Der Verein Migrakult hat den Altonaer Kinder- und Jugendpreis 2023 gewonnen. Ein Besuch in Osdorf. Von Matthias Greulich
Lang – lang – lang – lang – kurz – kurz. BüŞra gibt auf der Trommel den Takt vor. Lang mit der rechten Hand, die Synkopen spielt das Mädchen mit den bunten Haarbändern mit links. Es ist Mittagszeit im Bewegungsraum des Bürgerhauses Bornheide. Ein Dutzend Kinder sitzt im Halbkreis vor Musiklehrerin Aylanur Kaplan und übt den Takt, bis es sich gut anhört. In anderthalb Stunden werden die jungen TeilnehmerInnen des Projekts „Kultur macht Freude“ ihren Eltern vorspielen, was sie in fünf Tagen im ersten Workshop-Modul „Rhythmus“ während der Märzferien gelernt haben.
Die achtjährige Taylan sagt: „Wir haben Beatbox geübt, das Trommeln macht Spaß und die Geräusche klingen gut.“ Viele Kinder, die am Workshop teilnehmen, spielen bereits ein Instrument, die meisten davon Geige im Kinderorchester Mosaik. Hinter dem Orchester steht der Verein Migrakult, der Kinder und Jugendliche aus Osdorf musikalisch fördern und dadurch kulturelle Teilhabe ermöglichen möchte. Die 20 Geigen für das Orchester wurden mit 5.500 Euro vom Hamburger Spendenparlament finanziert. Wenn keine Ferien sind, wird zweimal pro Woche in der Geschwister-Scholl-Stadtteilschule (GSST) geprobt.

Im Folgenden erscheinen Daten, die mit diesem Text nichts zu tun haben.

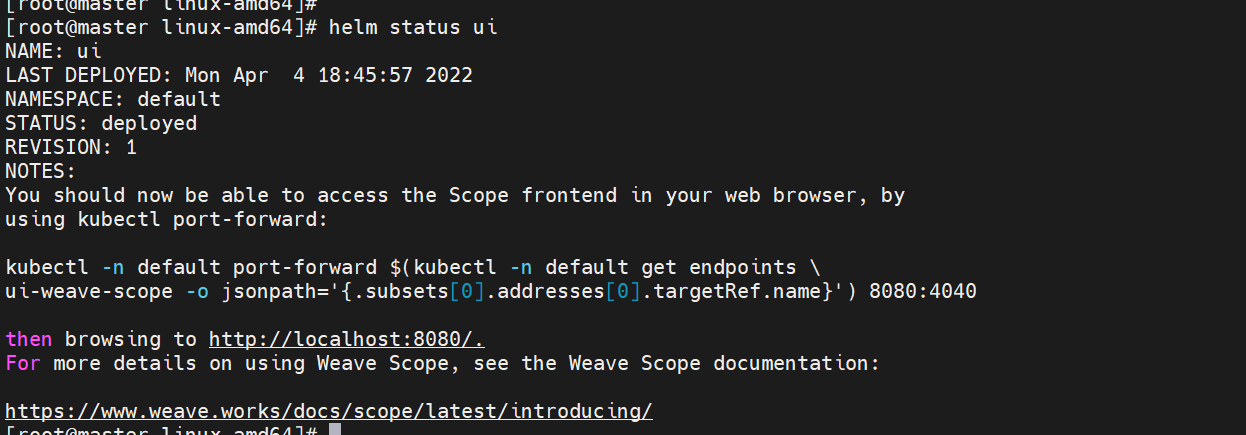The width and height of the screenshot is (1246, 435).
Task: Click the LAST DEPLOYED timestamp line
Action: (239, 75)
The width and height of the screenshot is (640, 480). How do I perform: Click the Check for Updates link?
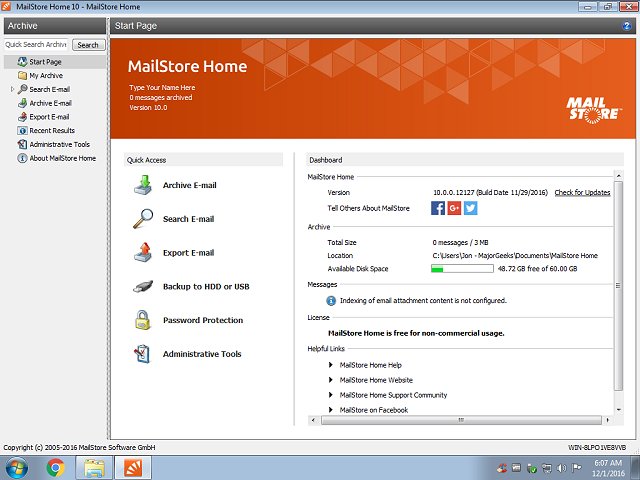pos(582,192)
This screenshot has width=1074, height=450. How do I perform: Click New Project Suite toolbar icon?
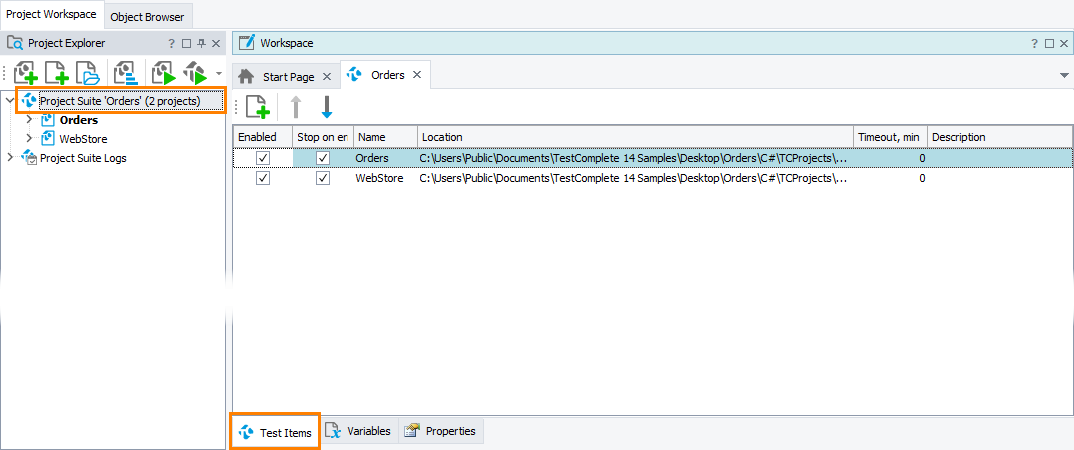tap(25, 72)

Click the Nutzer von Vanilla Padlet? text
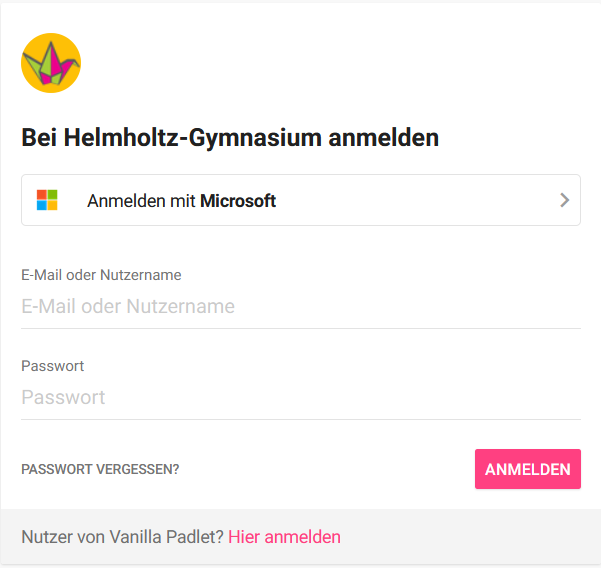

„Wir wollen gezielt Kinder und Jugendliche aus dem Stadtteil ansprechen“, sagt Vorstand Ismail Kaplan, der Ehemann von Dozentin Aylanur Kaplan. Weiteren Rückenwind dürfte der Verein am 30. März erhalten, wenn er – wie die Kaplans hoffen – von der Bezirksversammlung als einer von zwei Preisträgern des diesjähriger Altonaer Kinder- und Jugendpreises geehrt wird. Der Preis ist mit 1.500 Euro dotiert. Nachdem der Verein „Musiker ohne Grenzen“ 2022 nach acht Jahren den professionellen Musikunterricht aus finanziellen Gründen einstellen musste (siehe Westwind März 2022), gibt es nun endlich wieder ein Angebot, das die entstandene Lücke im Stadtteil zumindest teilweise schließen kann.
Lang – lang – lang – lang – kurz – kurz. Die Kinder sind jetzt im Groove, wie ein Popmusikkritiker schreiben würde. In der Ecke des Bewegungsraums sucht Ismail Kaplan am Laptop ein Lied, das seine Frau den Kindern vorspielen möchte. „Doch nicht das“, sagt Aylanur Kaplan, rote Haare, Lederhose, Stiefel. Sie läuft kopfschüttelnd zum Computer, um die richtige Musikdatei zu suchen. Wer das sieht, weiß um die Aufgabenverteilung bei Migrakult: Die temperamentvolle Frau Kaplan kümmert sich um die Musik, während ihr eher bedächtiger Ehemann für die Organisation und Einwerbung von Fördermitteln zuständig ist.
Am Ende des ersten Projektmoduls, das der Verein gemeinsam mit der GSST und der Alevitischen Gemeinde Hamburg auf die Beine stellt, gibt es eine Bescheinigung: In 30 Stunden haben die Kinder unter anderem Rhythmusgefühl entwickelt und Tanzschritte gelernt. Im Mai folgt das zweite Modul: „Kaleidoskop“, dann lernen die TeilnehmerInnen weitere Instrumente kennen und machen Stimmübungen. Zum Abschluss ist im Oktober ein gemeinsamer Konzertbesuch geplant.
Lang – lang – lang – lang – kurz – kurz. Das Lied, das die Kinder zum einprägsamen Rhythmus singen, ist ein Ohrwurm. Einige der Mädchen singen es spontan in jeder Pause des Workshops. Sie werden es später ihren Eltern noch tagelang zu Gehör bringen. „Musik macht eben Spaß“, sagt Aylanur Kaplan und lacht.